▸ REQUIRED ACTION:
Restate each entry word for word. Keep every detail intact.

Segment Start: RECORDS SHOWN

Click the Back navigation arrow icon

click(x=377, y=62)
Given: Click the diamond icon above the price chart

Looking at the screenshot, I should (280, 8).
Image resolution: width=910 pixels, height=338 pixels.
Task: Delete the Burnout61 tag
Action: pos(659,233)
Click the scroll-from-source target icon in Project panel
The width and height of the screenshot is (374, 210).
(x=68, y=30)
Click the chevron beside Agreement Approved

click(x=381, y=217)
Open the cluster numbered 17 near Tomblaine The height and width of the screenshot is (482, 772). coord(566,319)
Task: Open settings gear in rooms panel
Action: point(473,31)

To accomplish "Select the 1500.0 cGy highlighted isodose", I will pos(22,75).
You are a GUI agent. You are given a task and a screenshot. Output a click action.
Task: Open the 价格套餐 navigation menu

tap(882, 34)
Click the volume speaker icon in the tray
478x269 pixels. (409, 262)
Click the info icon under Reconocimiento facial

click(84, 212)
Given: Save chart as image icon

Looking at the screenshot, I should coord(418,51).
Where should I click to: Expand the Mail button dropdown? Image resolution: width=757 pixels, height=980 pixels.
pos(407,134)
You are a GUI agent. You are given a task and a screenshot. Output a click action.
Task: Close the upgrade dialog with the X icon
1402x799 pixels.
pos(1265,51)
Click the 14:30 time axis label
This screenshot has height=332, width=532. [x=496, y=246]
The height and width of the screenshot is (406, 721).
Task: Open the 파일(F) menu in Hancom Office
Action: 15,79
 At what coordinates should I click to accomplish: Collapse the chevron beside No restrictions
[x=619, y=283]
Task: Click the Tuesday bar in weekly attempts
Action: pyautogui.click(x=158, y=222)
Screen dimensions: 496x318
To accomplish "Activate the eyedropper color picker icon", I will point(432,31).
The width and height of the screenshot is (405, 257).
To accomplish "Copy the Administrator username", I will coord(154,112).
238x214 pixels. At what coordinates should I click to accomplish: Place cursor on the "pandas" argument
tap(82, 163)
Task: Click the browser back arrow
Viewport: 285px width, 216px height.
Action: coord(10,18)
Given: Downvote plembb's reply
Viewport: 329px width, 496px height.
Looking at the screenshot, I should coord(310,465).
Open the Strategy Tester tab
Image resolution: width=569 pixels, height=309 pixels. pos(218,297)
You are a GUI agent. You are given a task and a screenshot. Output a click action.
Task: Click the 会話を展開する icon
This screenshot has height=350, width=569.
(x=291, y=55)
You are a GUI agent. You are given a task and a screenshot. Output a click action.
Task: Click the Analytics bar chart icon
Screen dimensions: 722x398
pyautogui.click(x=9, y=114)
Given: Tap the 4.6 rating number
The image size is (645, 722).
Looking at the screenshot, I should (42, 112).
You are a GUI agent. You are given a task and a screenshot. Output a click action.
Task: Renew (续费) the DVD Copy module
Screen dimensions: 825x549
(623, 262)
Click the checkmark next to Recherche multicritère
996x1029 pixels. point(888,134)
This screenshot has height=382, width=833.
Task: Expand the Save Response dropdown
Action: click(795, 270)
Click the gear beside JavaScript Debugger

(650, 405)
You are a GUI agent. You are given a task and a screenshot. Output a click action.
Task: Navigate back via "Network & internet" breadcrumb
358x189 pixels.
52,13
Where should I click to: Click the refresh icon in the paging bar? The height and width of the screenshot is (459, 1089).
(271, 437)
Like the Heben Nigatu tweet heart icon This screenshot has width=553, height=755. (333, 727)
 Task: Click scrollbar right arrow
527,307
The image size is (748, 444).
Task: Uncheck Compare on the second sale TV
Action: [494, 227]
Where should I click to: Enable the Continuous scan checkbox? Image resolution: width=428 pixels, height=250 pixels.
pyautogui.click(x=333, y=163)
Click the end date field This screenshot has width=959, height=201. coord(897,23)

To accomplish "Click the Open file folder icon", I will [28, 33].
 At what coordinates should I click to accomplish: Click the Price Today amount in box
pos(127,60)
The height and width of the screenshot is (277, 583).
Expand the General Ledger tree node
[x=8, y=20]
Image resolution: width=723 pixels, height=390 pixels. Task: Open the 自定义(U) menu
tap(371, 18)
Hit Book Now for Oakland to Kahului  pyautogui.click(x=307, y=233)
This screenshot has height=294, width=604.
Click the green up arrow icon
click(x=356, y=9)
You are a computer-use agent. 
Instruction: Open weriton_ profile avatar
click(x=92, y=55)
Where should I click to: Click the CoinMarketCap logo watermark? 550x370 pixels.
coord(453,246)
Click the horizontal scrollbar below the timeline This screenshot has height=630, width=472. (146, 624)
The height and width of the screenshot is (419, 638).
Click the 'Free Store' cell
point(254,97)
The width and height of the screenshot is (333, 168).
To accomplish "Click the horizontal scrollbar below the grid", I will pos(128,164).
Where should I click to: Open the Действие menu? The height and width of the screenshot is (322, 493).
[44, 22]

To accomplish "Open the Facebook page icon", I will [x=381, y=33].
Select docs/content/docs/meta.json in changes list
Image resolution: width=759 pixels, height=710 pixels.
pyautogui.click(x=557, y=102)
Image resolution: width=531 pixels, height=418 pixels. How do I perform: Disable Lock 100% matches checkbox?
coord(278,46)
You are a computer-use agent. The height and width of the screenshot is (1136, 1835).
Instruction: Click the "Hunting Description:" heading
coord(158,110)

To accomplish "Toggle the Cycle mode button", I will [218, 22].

Segment End: RECORDS SHOWN

▸ WRITTEN SOLUTION:
Click the Back navigation arrow icon

click(x=377, y=62)
Given: Click the diamond icon above the price chart

Looking at the screenshot, I should (280, 8).
Image resolution: width=910 pixels, height=338 pixels.
Task: Delete the Burnout61 tag
Action: pos(659,233)
Click the scroll-from-source target icon in Project panel
The width and height of the screenshot is (374, 210).
(x=68, y=30)
Click the chevron beside Agreement Approved

click(x=381, y=217)
Open the cluster numbered 17 near Tomblaine The height and width of the screenshot is (482, 772). coord(566,319)
Task: Open settings gear in rooms panel
Action: point(473,31)

To accomplish "Select the 1500.0 cGy highlighted isodose", I will pos(22,75).
You are a GUI agent. You are given a task and a screenshot. Output a click action.
Task: Open the 价格套餐 navigation menu

tap(882, 34)
Click the volume speaker icon in the tray
478x269 pixels. (409, 262)
Click the info icon under Reconocimiento facial

click(84, 212)
Given: Save chart as image icon

Looking at the screenshot, I should coord(418,51).
Where should I click to: Expand the Mail button dropdown? Image resolution: width=757 pixels, height=980 pixels.
pos(407,134)
You are a GUI agent. You are given a task and a screenshot. Output a click action.
Task: Close the upgrade dialog with the X icon
1402x799 pixels.
pos(1265,51)
Click the 14:30 time axis label
This screenshot has height=332, width=532. [x=496, y=246]
The height and width of the screenshot is (406, 721).
Task: Open the 파일(F) menu in Hancom Office
Action: 15,79
 At what coordinates should I click to accomplish: Collapse the chevron beside No restrictions
[x=619, y=283]
Task: Click the Tuesday bar in weekly attempts
Action: pyautogui.click(x=158, y=222)
Screen dimensions: 496x318
To accomplish "Activate the eyedropper color picker icon", I will point(432,31).
The width and height of the screenshot is (405, 257).
To accomplish "Copy the Administrator username", I will coord(154,112).
238x214 pixels. At what coordinates should I click to accomplish: Place cursor on the "pandas" argument
tap(82, 163)
Task: Click the browser back arrow
Viewport: 285px width, 216px height.
Action: coord(10,18)
Given: Downvote plembb's reply
Viewport: 329px width, 496px height.
Looking at the screenshot, I should coord(310,465).
Open the Strategy Tester tab
Image resolution: width=569 pixels, height=309 pixels. pos(218,297)
You are a GUI agent. You are given a task and a screenshot. Output a click action.
Task: Click the 会話を展開する icon
This screenshot has height=350, width=569.
(x=291, y=55)
You are a GUI agent. You are given a task and a screenshot. Output a click action.
Task: Click the Analytics bar chart icon
Screen dimensions: 722x398
pyautogui.click(x=9, y=114)
Given: Tap the 4.6 rating number
The image size is (645, 722).
Looking at the screenshot, I should (42, 112).
You are a GUI agent. You are given a task and a screenshot. Output a click action.
Task: Renew (续费) the DVD Copy module
Screen dimensions: 825x549
(623, 262)
Click the checkmark next to Recherche multicritère
996x1029 pixels. point(888,134)
This screenshot has height=382, width=833.
Task: Expand the Save Response dropdown
Action: click(795, 270)
Click the gear beside JavaScript Debugger

(650, 405)
You are a GUI agent. You are given a task and a screenshot. Output a click action.
Task: Navigate back via "Network & internet" breadcrumb
358x189 pixels.
52,13
Where should I click to: Click the refresh icon in the paging bar? The height and width of the screenshot is (459, 1089).
(271, 437)
Like the Heben Nigatu tweet heart icon This screenshot has width=553, height=755. (333, 727)
 Task: Click scrollbar right arrow
527,307
The image size is (748, 444).
Task: Uncheck Compare on the second sale TV
Action: [494, 227]
Where should I click to: Enable the Continuous scan checkbox? Image resolution: width=428 pixels, height=250 pixels.
pyautogui.click(x=333, y=163)
Click the end date field This screenshot has width=959, height=201. coord(897,23)

To accomplish "Click the Open file folder icon", I will [28, 33].
 At what coordinates should I click to accomplish: Click the Price Today amount in box
pos(127,60)
The height and width of the screenshot is (277, 583).
Expand the General Ledger tree node
[x=8, y=20]
Image resolution: width=723 pixels, height=390 pixels. Task: Open the 自定义(U) menu
tap(371, 18)
Hit Book Now for Oakland to Kahului  pyautogui.click(x=307, y=233)
This screenshot has height=294, width=604.
Click the green up arrow icon
click(x=356, y=9)
You are a computer-use agent. 
Instruction: Open weriton_ profile avatar
click(x=92, y=55)
Where should I click to: Click the CoinMarketCap logo watermark? 550x370 pixels.
coord(453,246)
Click the horizontal scrollbar below the timeline This screenshot has height=630, width=472. (146, 624)
The height and width of the screenshot is (419, 638).
Click the 'Free Store' cell
point(254,97)
The width and height of the screenshot is (333, 168).
To accomplish "Click the horizontal scrollbar below the grid", I will pos(128,164).
Where should I click to: Open the Действие menu? The height and width of the screenshot is (322, 493).
[44, 22]

To accomplish "Open the Facebook page icon", I will [x=381, y=33].
Select docs/content/docs/meta.json in changes list
Image resolution: width=759 pixels, height=710 pixels.
pyautogui.click(x=557, y=102)
Image resolution: width=531 pixels, height=418 pixels. How do I perform: Disable Lock 100% matches checkbox?
coord(278,46)
You are a computer-use agent. The height and width of the screenshot is (1136, 1835).
Instruction: Click the "Hunting Description:" heading
coord(158,110)

To accomplish "Toggle the Cycle mode button", I will [218, 22].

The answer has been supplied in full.